Return all records exactly. Nothing may be added.

Recorded data:
▼
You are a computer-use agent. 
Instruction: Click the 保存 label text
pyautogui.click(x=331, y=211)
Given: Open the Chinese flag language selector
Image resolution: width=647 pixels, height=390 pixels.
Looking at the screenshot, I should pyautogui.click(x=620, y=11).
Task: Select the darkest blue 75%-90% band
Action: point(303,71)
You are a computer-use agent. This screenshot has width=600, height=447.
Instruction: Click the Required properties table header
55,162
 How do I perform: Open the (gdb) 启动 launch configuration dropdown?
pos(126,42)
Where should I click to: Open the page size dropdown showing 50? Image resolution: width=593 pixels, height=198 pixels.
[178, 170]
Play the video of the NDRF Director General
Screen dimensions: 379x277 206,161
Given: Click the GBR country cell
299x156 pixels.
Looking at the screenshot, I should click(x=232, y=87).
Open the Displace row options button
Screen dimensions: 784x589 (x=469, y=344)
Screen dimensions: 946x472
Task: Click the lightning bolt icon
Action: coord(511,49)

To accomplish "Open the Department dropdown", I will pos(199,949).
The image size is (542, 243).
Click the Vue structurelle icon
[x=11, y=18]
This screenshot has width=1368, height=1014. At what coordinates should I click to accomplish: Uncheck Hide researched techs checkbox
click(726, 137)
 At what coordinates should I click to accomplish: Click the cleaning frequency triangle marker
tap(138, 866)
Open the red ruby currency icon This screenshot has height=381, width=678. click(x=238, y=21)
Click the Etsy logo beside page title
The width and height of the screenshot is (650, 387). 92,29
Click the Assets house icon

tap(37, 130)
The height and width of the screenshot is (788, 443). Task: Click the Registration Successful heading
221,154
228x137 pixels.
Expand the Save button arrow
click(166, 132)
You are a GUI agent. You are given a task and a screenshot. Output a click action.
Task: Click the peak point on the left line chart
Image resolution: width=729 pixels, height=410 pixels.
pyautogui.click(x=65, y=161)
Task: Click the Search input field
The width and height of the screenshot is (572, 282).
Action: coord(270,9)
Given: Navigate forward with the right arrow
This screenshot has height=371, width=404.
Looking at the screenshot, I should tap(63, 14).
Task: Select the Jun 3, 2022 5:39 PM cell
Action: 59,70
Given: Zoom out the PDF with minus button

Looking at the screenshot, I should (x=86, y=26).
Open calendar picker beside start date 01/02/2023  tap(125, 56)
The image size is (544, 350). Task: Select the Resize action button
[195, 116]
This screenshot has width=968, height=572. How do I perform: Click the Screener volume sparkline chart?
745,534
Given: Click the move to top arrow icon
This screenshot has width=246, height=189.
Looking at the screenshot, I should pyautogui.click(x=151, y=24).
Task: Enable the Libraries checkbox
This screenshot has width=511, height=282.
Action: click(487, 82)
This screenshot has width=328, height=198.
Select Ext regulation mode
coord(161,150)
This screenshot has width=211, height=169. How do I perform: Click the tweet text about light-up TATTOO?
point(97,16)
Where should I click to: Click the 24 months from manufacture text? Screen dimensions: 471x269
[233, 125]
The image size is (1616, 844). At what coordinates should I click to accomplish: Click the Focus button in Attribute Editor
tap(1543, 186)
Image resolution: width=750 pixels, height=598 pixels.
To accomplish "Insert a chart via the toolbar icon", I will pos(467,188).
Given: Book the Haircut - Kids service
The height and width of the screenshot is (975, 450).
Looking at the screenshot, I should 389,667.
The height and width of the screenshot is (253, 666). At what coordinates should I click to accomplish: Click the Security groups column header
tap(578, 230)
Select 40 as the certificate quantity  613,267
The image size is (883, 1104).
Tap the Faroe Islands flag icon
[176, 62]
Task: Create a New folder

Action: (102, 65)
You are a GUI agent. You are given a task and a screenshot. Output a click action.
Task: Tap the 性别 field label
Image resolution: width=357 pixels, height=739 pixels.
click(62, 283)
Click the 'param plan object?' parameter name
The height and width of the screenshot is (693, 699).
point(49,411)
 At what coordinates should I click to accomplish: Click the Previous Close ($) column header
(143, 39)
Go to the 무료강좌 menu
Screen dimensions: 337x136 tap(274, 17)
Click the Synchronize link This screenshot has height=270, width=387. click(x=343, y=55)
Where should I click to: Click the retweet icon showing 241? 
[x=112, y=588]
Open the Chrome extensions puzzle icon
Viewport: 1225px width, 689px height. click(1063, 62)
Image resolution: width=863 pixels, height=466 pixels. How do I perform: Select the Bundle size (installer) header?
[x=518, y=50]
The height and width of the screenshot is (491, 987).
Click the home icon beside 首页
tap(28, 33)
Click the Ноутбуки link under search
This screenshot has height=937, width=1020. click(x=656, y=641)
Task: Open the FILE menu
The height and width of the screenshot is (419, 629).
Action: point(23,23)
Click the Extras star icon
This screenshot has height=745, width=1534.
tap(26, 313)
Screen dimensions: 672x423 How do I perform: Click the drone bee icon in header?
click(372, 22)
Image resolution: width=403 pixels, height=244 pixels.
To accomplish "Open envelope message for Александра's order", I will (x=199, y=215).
▲
Answer to this problem |
You are a computer-use agent. 
Instruction: Click the 保存 label text
pyautogui.click(x=331, y=211)
Given: Open the Chinese flag language selector
Image resolution: width=647 pixels, height=390 pixels.
Looking at the screenshot, I should pyautogui.click(x=620, y=11).
Task: Select the darkest blue 75%-90% band
Action: point(303,71)
You are a computer-use agent. This screenshot has width=600, height=447.
Instruction: Click the Required properties table header
55,162
 How do I perform: Open the (gdb) 启动 launch configuration dropdown?
pos(126,42)
Where should I click to: Open the page size dropdown showing 50? Image resolution: width=593 pixels, height=198 pixels.
[178, 170]
Play the video of the NDRF Director General
Screen dimensions: 379x277 206,161
Given: Click the GBR country cell
299x156 pixels.
Looking at the screenshot, I should click(x=232, y=87).
Open the Displace row options button
Screen dimensions: 784x589 (x=469, y=344)
Screen dimensions: 946x472
Task: Click the lightning bolt icon
Action: coord(511,49)

To accomplish "Open the Department dropdown", I will pos(199,949).
The image size is (542, 243).
Click the Vue structurelle icon
[x=11, y=18]
This screenshot has width=1368, height=1014. At what coordinates should I click to accomplish: Uncheck Hide researched techs checkbox
click(726, 137)
 At what coordinates should I click to accomplish: Click the cleaning frequency triangle marker
tap(138, 866)
Open the red ruby currency icon This screenshot has height=381, width=678. click(x=238, y=21)
Click the Etsy logo beside page title
The width and height of the screenshot is (650, 387). 92,29
Click the Assets house icon

tap(37, 130)
The height and width of the screenshot is (788, 443). Task: Click the Registration Successful heading
221,154
228x137 pixels.
Expand the Save button arrow
click(166, 132)
You are a GUI agent. You are given a task and a screenshot. Output a click action.
Task: Click the peak point on the left line chart
Image resolution: width=729 pixels, height=410 pixels.
pyautogui.click(x=65, y=161)
Task: Click the Search input field
The width and height of the screenshot is (572, 282).
Action: coord(270,9)
Given: Navigate forward with the right arrow
This screenshot has height=371, width=404.
Looking at the screenshot, I should tap(63, 14).
Task: Select the Jun 3, 2022 5:39 PM cell
Action: 59,70
Given: Zoom out the PDF with minus button

Looking at the screenshot, I should (x=86, y=26).
Open calendar picker beside start date 01/02/2023  tap(125, 56)
The image size is (544, 350). Task: Select the Resize action button
[195, 116]
This screenshot has width=968, height=572. How do I perform: Click the Screener volume sparkline chart?
745,534
Given: Click the move to top arrow icon
This screenshot has width=246, height=189.
Looking at the screenshot, I should pyautogui.click(x=151, y=24).
Task: Enable the Libraries checkbox
This screenshot has width=511, height=282.
Action: click(487, 82)
This screenshot has width=328, height=198.
Select Ext regulation mode
coord(161,150)
This screenshot has width=211, height=169. How do I perform: Click the tweet text about light-up TATTOO?
point(97,16)
Where should I click to: Click the 24 months from manufacture text? Screen dimensions: 471x269
[233, 125]
The image size is (1616, 844). At what coordinates should I click to accomplish: Click the Focus button in Attribute Editor
tap(1543, 186)
Image resolution: width=750 pixels, height=598 pixels.
To accomplish "Insert a chart via the toolbar icon", I will pos(467,188).
Given: Book the Haircut - Kids service
The height and width of the screenshot is (975, 450).
Looking at the screenshot, I should 389,667.
The height and width of the screenshot is (253, 666). At what coordinates should I click to accomplish: Click the Security groups column header
tap(578, 230)
Select 40 as the certificate quantity  613,267
The image size is (883, 1104).
Tap the Faroe Islands flag icon
[176, 62]
Task: Create a New folder

Action: (102, 65)
You are a GUI agent. You are given a task and a screenshot. Output a click action.
Task: Tap the 性别 field label
Image resolution: width=357 pixels, height=739 pixels.
click(62, 283)
Click the 'param plan object?' parameter name
The height and width of the screenshot is (693, 699).
point(49,411)
 At what coordinates should I click to accomplish: Click the Previous Close ($) column header
(143, 39)
Go to the 무료강좌 menu
Screen dimensions: 337x136 tap(274, 17)
Click the Synchronize link This screenshot has height=270, width=387. click(x=343, y=55)
Where should I click to: Click the retweet icon showing 241? 
[x=112, y=588]
Open the Chrome extensions puzzle icon
Viewport: 1225px width, 689px height. click(1063, 62)
Image resolution: width=863 pixels, height=466 pixels. How do I perform: Select the Bundle size (installer) header?
[x=518, y=50]
The height and width of the screenshot is (491, 987).
Click the home icon beside 首页
tap(28, 33)
Click the Ноутбуки link under search
This screenshot has height=937, width=1020. click(x=656, y=641)
Task: Open the FILE menu
The height and width of the screenshot is (419, 629).
Action: point(23,23)
Click the Extras star icon
This screenshot has height=745, width=1534.
tap(26, 313)
Screen dimensions: 672x423 How do I perform: Click the drone bee icon in header?
click(372, 22)
Image resolution: width=403 pixels, height=244 pixels.
To accomplish "Open envelope message for Александра's order", I will (x=199, y=215).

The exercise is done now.